• Problem description
Match on the string "agent" in the entries below and return every matching line.

[Items listed in a dataset]
● ● ● ●

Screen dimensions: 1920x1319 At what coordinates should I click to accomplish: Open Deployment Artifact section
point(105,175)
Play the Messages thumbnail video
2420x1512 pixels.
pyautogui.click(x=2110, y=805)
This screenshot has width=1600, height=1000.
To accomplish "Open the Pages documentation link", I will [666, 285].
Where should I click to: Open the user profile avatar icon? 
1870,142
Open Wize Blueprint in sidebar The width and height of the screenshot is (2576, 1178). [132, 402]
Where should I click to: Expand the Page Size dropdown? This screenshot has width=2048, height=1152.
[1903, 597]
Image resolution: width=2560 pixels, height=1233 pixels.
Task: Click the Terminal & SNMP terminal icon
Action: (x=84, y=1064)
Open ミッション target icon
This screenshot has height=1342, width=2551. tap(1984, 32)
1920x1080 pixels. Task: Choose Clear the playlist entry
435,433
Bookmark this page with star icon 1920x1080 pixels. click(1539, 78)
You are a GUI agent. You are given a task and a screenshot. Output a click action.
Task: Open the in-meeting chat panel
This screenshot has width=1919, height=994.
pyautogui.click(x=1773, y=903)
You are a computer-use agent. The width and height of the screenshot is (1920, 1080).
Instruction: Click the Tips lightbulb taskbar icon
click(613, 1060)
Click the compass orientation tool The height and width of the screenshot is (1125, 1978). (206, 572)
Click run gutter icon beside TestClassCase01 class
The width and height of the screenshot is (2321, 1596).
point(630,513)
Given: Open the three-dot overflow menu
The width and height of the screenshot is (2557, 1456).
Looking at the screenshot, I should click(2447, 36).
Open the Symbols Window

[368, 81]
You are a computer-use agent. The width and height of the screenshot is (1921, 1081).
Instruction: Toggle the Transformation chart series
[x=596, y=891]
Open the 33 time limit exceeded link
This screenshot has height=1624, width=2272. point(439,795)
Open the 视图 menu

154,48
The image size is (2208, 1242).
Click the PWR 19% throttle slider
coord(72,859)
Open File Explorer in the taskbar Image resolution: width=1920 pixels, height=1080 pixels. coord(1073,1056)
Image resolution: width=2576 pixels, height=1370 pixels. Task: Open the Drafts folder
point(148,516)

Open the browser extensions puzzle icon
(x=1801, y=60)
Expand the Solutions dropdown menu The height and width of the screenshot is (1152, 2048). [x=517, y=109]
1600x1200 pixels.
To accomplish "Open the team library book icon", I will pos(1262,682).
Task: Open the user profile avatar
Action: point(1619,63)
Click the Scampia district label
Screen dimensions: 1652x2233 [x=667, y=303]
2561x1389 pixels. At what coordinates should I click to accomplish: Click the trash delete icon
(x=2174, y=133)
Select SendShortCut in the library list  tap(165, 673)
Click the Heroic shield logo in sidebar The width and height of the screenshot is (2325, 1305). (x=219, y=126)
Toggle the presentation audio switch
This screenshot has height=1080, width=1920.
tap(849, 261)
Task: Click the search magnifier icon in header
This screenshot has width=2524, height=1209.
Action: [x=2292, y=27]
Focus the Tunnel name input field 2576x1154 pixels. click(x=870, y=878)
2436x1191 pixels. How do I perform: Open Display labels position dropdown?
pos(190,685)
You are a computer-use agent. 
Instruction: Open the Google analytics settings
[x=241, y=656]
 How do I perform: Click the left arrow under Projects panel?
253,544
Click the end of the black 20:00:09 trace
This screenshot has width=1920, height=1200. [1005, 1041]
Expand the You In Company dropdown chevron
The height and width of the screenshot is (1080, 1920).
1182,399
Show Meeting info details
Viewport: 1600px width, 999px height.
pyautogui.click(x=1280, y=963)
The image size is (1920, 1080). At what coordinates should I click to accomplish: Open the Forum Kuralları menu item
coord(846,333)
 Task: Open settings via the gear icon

● ● ● ●

• Response to the exercise
You are a GUI agent. You are given a task and a screenshot. Output a click action.
You are a computer-use agent. The width and height of the screenshot is (1920, 1080).
You are a computer-use agent. The width and height of the screenshot is (1921, 1081).
You are a computer-use agent. 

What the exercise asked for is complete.